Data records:

● ● ● ●

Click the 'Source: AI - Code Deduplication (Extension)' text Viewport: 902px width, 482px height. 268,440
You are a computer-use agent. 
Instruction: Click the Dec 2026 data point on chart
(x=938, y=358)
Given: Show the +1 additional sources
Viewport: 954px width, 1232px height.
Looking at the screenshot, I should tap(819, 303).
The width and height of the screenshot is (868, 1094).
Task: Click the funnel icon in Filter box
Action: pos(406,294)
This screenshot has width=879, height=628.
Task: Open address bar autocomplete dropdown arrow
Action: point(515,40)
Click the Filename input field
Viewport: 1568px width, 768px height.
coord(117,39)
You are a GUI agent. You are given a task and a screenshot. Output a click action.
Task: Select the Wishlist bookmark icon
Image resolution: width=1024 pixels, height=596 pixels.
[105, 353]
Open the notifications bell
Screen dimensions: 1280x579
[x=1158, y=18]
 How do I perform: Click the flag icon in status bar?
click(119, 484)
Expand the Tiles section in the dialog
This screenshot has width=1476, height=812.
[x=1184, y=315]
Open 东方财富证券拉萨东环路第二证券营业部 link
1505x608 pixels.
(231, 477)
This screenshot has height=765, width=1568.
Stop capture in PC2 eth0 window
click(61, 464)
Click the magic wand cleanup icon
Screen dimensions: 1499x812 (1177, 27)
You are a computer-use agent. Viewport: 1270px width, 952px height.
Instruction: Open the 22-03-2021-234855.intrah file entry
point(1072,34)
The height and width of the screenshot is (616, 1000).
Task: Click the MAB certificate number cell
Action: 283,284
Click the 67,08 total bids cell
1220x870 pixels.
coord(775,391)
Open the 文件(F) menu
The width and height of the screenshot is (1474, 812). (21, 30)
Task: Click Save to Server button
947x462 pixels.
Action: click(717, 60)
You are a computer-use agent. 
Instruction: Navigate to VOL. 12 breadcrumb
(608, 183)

● ● ● ●

To do:
Copy the lines of the items above verbatim.

Task response:
Click the 'Source: AI - Code Deduplication (Extension)' text Viewport: 902px width, 482px height. 268,440
You are a computer-use agent. 
Instruction: Click the Dec 2026 data point on chart
(x=938, y=358)
Given: Show the +1 additional sources
Viewport: 954px width, 1232px height.
Looking at the screenshot, I should tap(819, 303).
The width and height of the screenshot is (868, 1094).
Task: Click the funnel icon in Filter box
Action: pos(406,294)
This screenshot has width=879, height=628.
Task: Open address bar autocomplete dropdown arrow
Action: point(515,40)
Click the Filename input field
Viewport: 1568px width, 768px height.
coord(117,39)
You are a GUI agent. You are given a task and a screenshot. Output a click action.
Task: Select the Wishlist bookmark icon
Image resolution: width=1024 pixels, height=596 pixels.
[105, 353]
Open the notifications bell
Screen dimensions: 1280x579
[x=1158, y=18]
 How do I perform: Click the flag icon in status bar?
click(119, 484)
Expand the Tiles section in the dialog
This screenshot has width=1476, height=812.
[x=1184, y=315]
Open 东方财富证券拉萨东环路第二证券营业部 link
1505x608 pixels.
(231, 477)
This screenshot has height=765, width=1568.
Stop capture in PC2 eth0 window
click(61, 464)
Click the magic wand cleanup icon
Screen dimensions: 1499x812 (1177, 27)
You are a computer-use agent. Viewport: 1270px width, 952px height.
Instruction: Open the 22-03-2021-234855.intrah file entry
point(1072,34)
The height and width of the screenshot is (616, 1000).
Task: Click the MAB certificate number cell
Action: 283,284
Click the 67,08 total bids cell
1220x870 pixels.
coord(775,391)
Open the 文件(F) menu
The width and height of the screenshot is (1474, 812). (21, 30)
Task: Click Save to Server button
947x462 pixels.
Action: click(717, 60)
You are a computer-use agent. 
Instruction: Navigate to VOL. 12 breadcrumb
(608, 183)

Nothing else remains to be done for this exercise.